Le contenu numérique permet de mêler la communication promotionnelle, les informations objectives et le contenu qualitatif de tiers. En raison de la grande complexité – ce type de solution exige des connaissances de contenu vidéo, de logiciels, d’administrateur réseau et des installations physiques –, bon nombre d’acteurs proposent l’affichage dynamique comme une solution tout-en-un. Parfois même dans une formule avec installation gratuite sur base d’un modèle de régie financée par la publicité.

D’autres appliquent une tarification par écran ou par point de vente dans un modèle de service intégral. “Nous voulons proposer l’ensemble de la filière avec notre propre personnel”, explique Jan Bussels de Digitopia.

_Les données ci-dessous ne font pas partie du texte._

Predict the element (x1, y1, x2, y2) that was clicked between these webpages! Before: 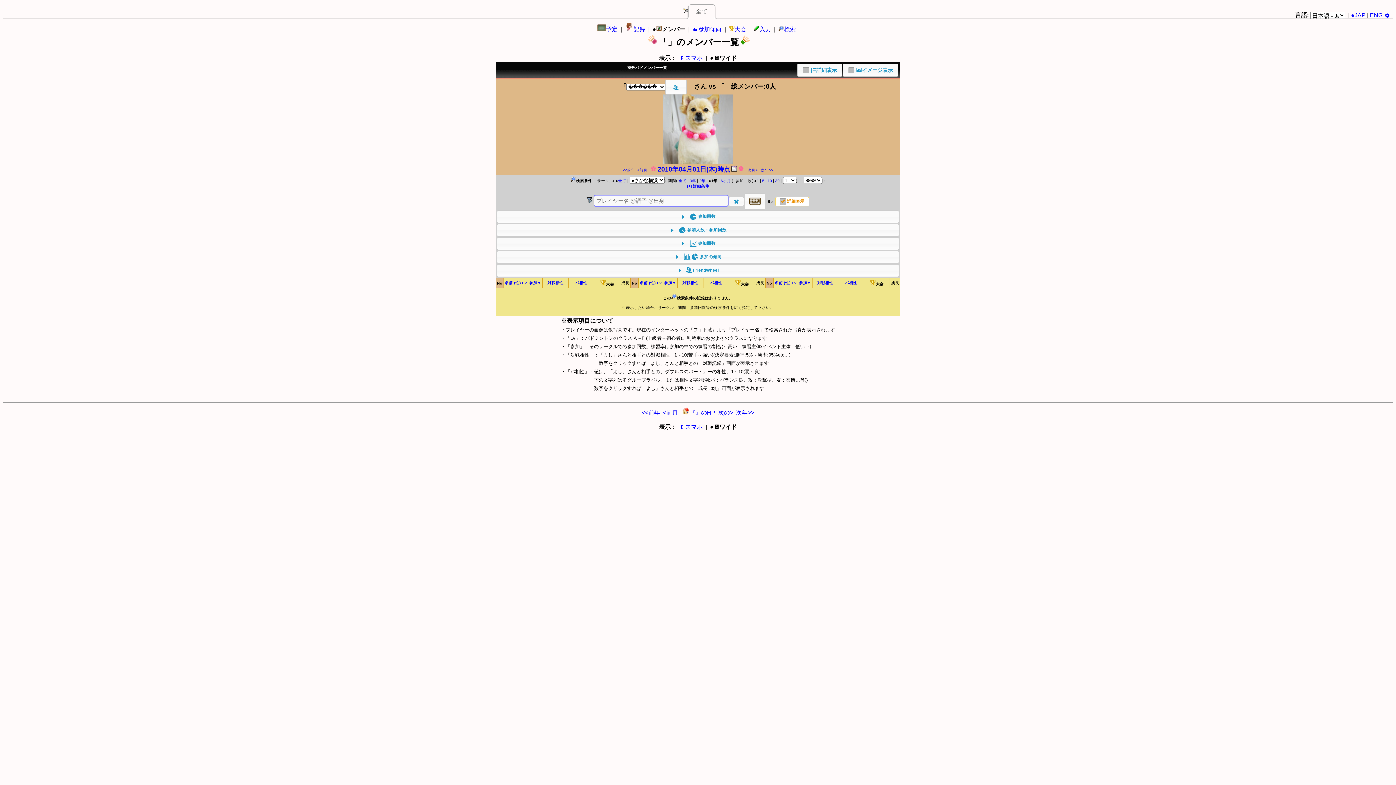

C’est la seule manière de garantir la qualité du produit, selon lui. Theo De Meyer de World of Droids ne jure lui aussi que par un modèle hébergé intégralement, avec un prix fixe par magasin et par mois.

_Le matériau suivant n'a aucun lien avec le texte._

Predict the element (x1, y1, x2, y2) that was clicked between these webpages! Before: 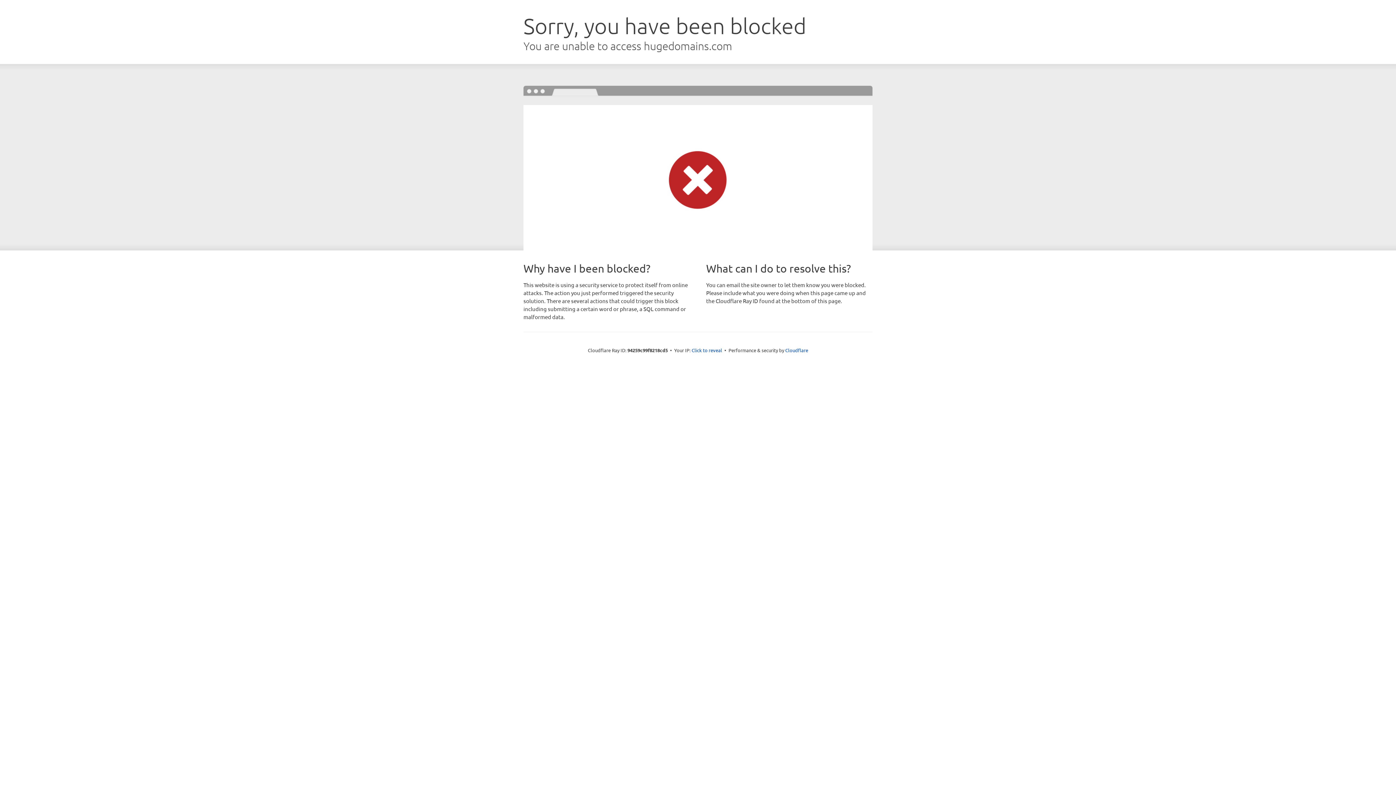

“Certaines parties vivent du contenu. Nous fournissons simplement la plate-forme pour un forfait par mois”, explique T. De Meyer. Plusieurs acteurs avec un ‘modèle de régie’ pourraient déjà avoir déposé le bilan, selon des initiés. La vente ou la location effective aux chaînes de magasins semble donc avoir le dessus.

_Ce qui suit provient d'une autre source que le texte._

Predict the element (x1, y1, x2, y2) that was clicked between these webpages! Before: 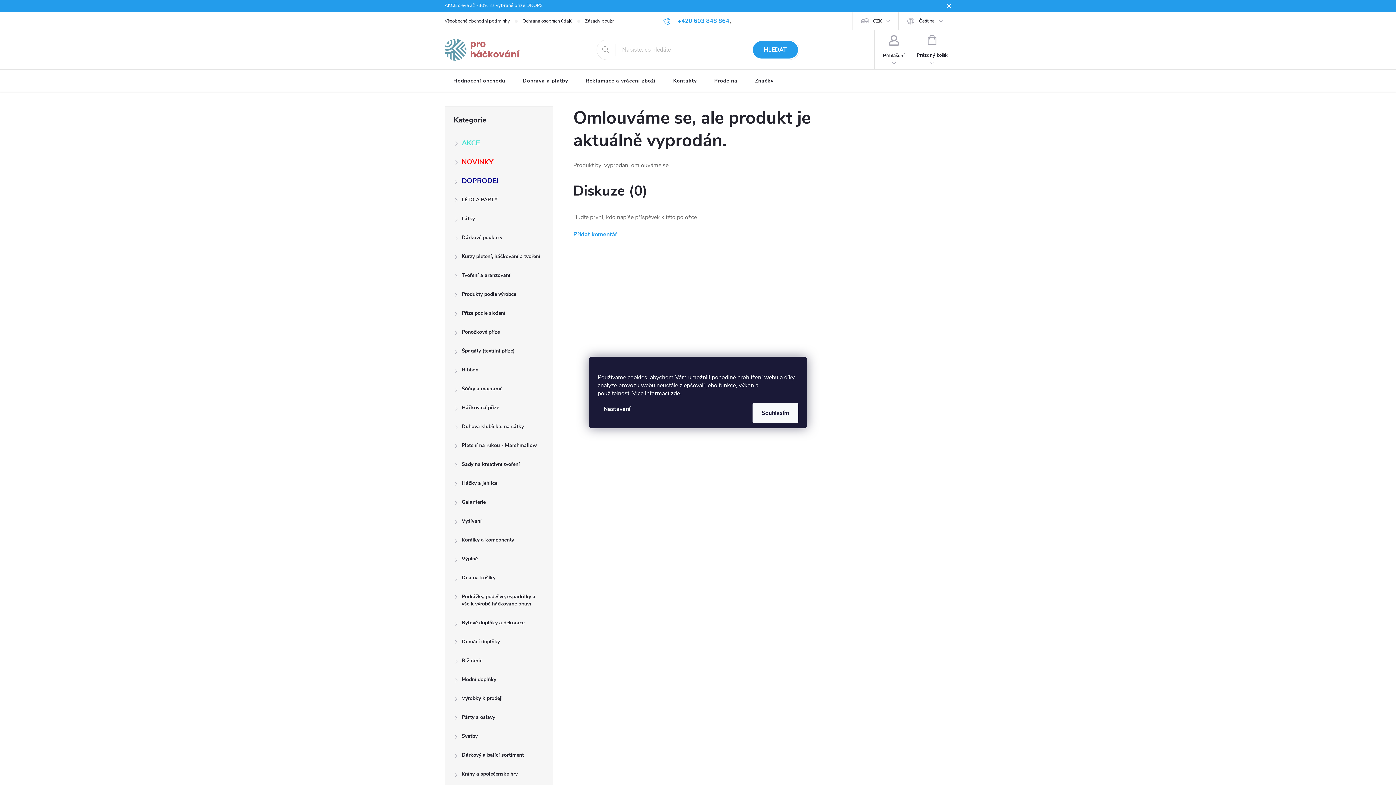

Digitopia vend lui-même à des parties individuelles pour des niches spécifiques comme des pharmaciens, notaires… “Pour les notaires, il s’agit surtout d’un support d’information pour la salle d’attente. Les pharmaciens peuvent attirer l’attention sur certains produits, en concertation avec leurs fournisseurs”, indique Jan Bussels de Digitopia.
Les purs spécialistes de plates-formes comme le néerlando-limbourgeois Scala devront bientôt faire face à la concurrence de rien de moins que… Cisco. Le numéro un des constructeurs réseau a élaboré sa propre plate-forme technologique et récemment décroché Accent comme premier client belge, avec plus de 150 écrans.

Interactif?

Pour le moment, il reste un grand fossé entre applications numériques et interactives. Néanmoins, la technologie d’écran tactile pourrait parfaitement permettre une interaction avec le contenu. Un spécialiste comme PlasmaTuVu proposerait même d’utiliser la vitrine du magasin comme un écran tactile. Probablement que de très nombreuses applications ‘in-store’ peuvent également être imaginées. Dans la pratique, il est encore beaucoup trop tôt. “Un projet se déroule typiquement en phases,” explique Theo De Meyer de World of Droids. “Il y a d’abord une image animée, avec de la vidéo mais pas d’interactivité. Dans une deuxième phase, le client va gérer lui-même les systèmes, de manière à avoir du contenu personnalisé dans un mélange de PowerPoint, Flash et de contenu actuel via RSS.” Dans une troisième phase, nous devrions voir de l’interactivité et de l’intelligence directement sur place.

Ce qui peut sembler banal ne l’est généralement pas. Ainsi, dans une architecture narrowcasting, il n’est pas évident de doter également les images de musique ou de son. Un fil en direct comme la TV ou la radio demande de la bande passante supplémentaire. De même, il n’est pas possible de réutiliser du contenu vidéo existant, comme une bande-annonce télé de 30 secondes. En effet, les écrans ne peuvent pas semer le trouble dans le concept POS total. “Mais vous pouvez jeter un œil à des spots connus”, conclut Jan Bussels.